According to data received from the National Tax Service by Kim Young-jin, a member of the National Assembly's Planning and Finance Committee from the Democratic Party of Korea (Gyeonggi Suwon-byeong), 19,290 individual media creators filed comprehensive income tax returns for the year 2022, marking a 19.4% increase from 16,294 in the previous year. The total income these creators earned over the year was 1.4537 trillion KRW, up 34.2% from 1.0835 trillion KRW the previous year. The average income per person also rose by 13.3%, from 66 million KRW to 75 million KRW.

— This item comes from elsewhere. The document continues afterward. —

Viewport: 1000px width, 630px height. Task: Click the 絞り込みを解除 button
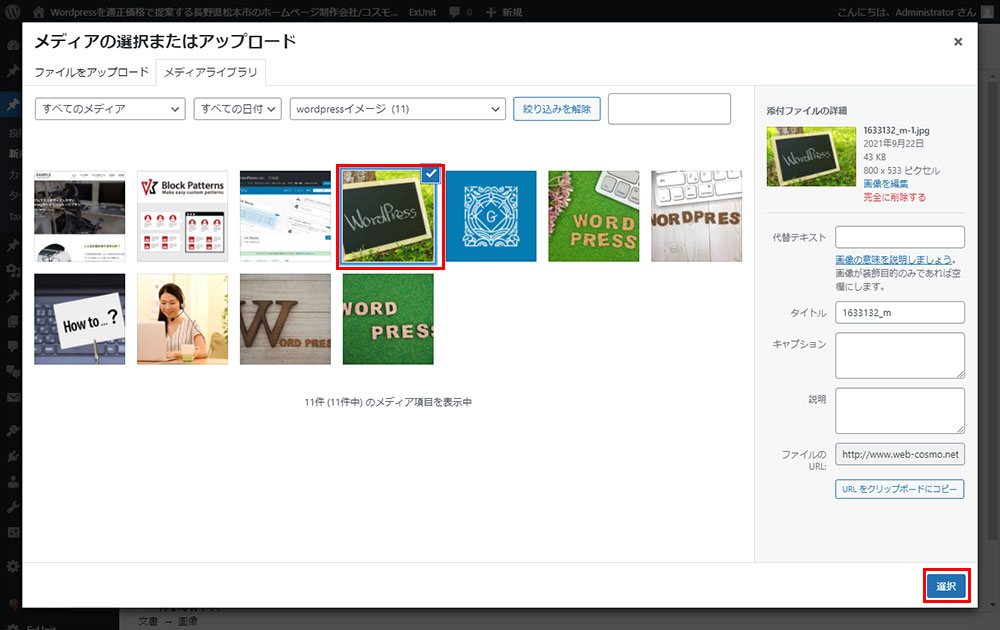click(x=557, y=109)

Although creators' incomes increased overall, there was a wide disparity between the top and bottom earners. The total income of the top 10% of creators for 2022 was 665.048 billion KRW, accounting for 45.7% of the total income. The average income per person in the top 10% was 344.94 million KRW, a 12.7% increase from 306.09 million KRW the previous year. Expanding this to the top 30%, the total income reached 1.0256 trillion KRW, representing 70.4% of the total, with an average income per person of 177.26 million KRW.


The total income of the bottom 10% of creators was 38.79 billion KRW, making up only 2.7% of the total income. However, the average income per person in the bottom 10% increased by 13.3%, from 17.75 million KRW to 20.09 million KRW compared to the previous year.


Assemblyman Kim stated, "Since there is a significant wealth gap among YouTubers, it is socially important to be cautious about blindly chasing illusions based solely on some high-income YouTubers." He added, "As the scale and value created by media creators are expected to grow in the future, the National Tax Service must prepare thorough measures to prevent tax blind spots."


Meanwhile, the National Tax Service announced that in the second half of this year, it will strengthen verification of online platform tax evasion such as omitted YouTuber advertising and sponsorship income, as well as irregular issuance and trading of virtual assets through overseas exchanges, as part of its tax administration operation direction.